Most companies, however, don’t have as many problems as RioCan did, raising the question of whether “yes” and “no” should be the only two options available to shareholders.
“As opposed to using just a black-and-white on-off switch, why not use a scale?” asked Christopher Chen, the managing partner of Compensation Governance Partners. “Use a 1 to 5, use a 1-2-3, get a 3.4 or 4.5. You can see a gradation of what it means.”
–David Milstead
Look at the pay packages at some companies, and you might think stock options are going out of style. BCE, for example, discontinued use of them in 2021, instead shifting to stock awards that executives could only cash in if the company hit financial targets. Nearly half the companies in The Globe’s annual survey of CEO pay didn’t give their top executive any options at all.
Then, look at other companies, and it’s as if options are more popular than ever. In 2021, Nuvei Corp. NVEI-T gave CEO Philip Fayer an option award valued at more than $80-million, and Dye & Durham Inc. DND-T gave CEO Matthew Proud options it valued at $98.8-million. Clearly, the reports of stock options’ death are greatly exaggerated.
The problem with options, critics say, is that the rising tide in a surging stock market lifts all option holders’ boats. In years when broad markets or hot sectors rise sharply, options can bring executives millions even if their company’s financial or stock performance is below peers. Once options are exercised and the profits are made, executives keep their money even if the stock price backslides, hurting long-term investors.
“If you’re in a company that’s commodity-based and the market goes up – like for gold – that has nothing to do with individual performance and helping create value at the company,” said Catherine McCall, the executive director at the Canadian Coalition for Good Governance, a group of institutional investors. “And we don’t see how why you should be compensated for luck or for something that’s outside of your control.”
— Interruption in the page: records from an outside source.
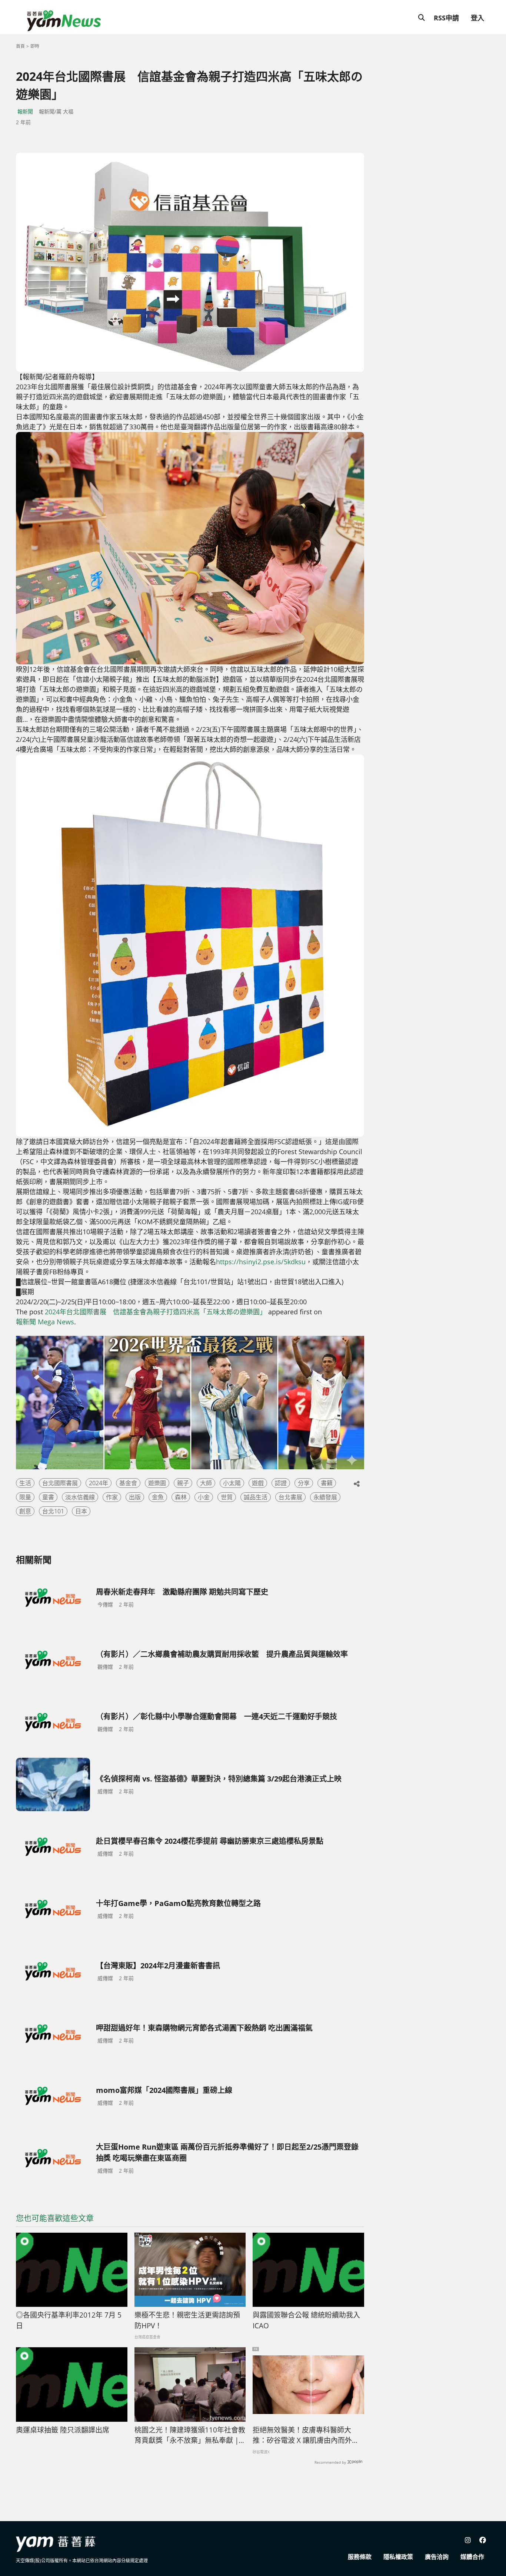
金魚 (158, 1497)
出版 (135, 1497)
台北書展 (290, 1497)
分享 (304, 1483)
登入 (477, 17)
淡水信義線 (80, 1497)
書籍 (327, 1483)
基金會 (128, 1483)
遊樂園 (157, 1483)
For 2022, Board Games required companies to have dilution – stock options outstanding as a percentage of shares – below 8 per cent to get marks in the category. There were 53 companies that scored zero because their dilution was too high.
Also, the annual stock-option grant for 2021 needed to be less than 1.5 per cent of shares outstanding to get marks. There were 15 companies that scored zero.
Compensation specialists say, however, that stock options will never go away. Some companies that are giving mega-grants to their CEOs are trying to mitigate the blowback by creating vesting thresholds, saying their stock price must rise significantly higher than the exercise price before the options can be used.
But the toughest critics of options are generally not swayed by that approach, preferring performance share units, or PSUs, that are tied to underlying metrics such as revenue, profits and relative shareholder returns, and that generally pay out after three years. It’s mature companies, often dividend payers, that are emphasizing those programs. Younger, growth-oriented companies are still handing out options.
“We still see room for options,” said Ryan Resch a partner of compensation consultancy Southlea Group. “They provide for longer-term orientation beyond three years. And unlike PSUs, you don’t have to necessarily worry about what the underlying measures are and how you calibrate. It’s pretty straightforward – but they do need to be managed carefully.”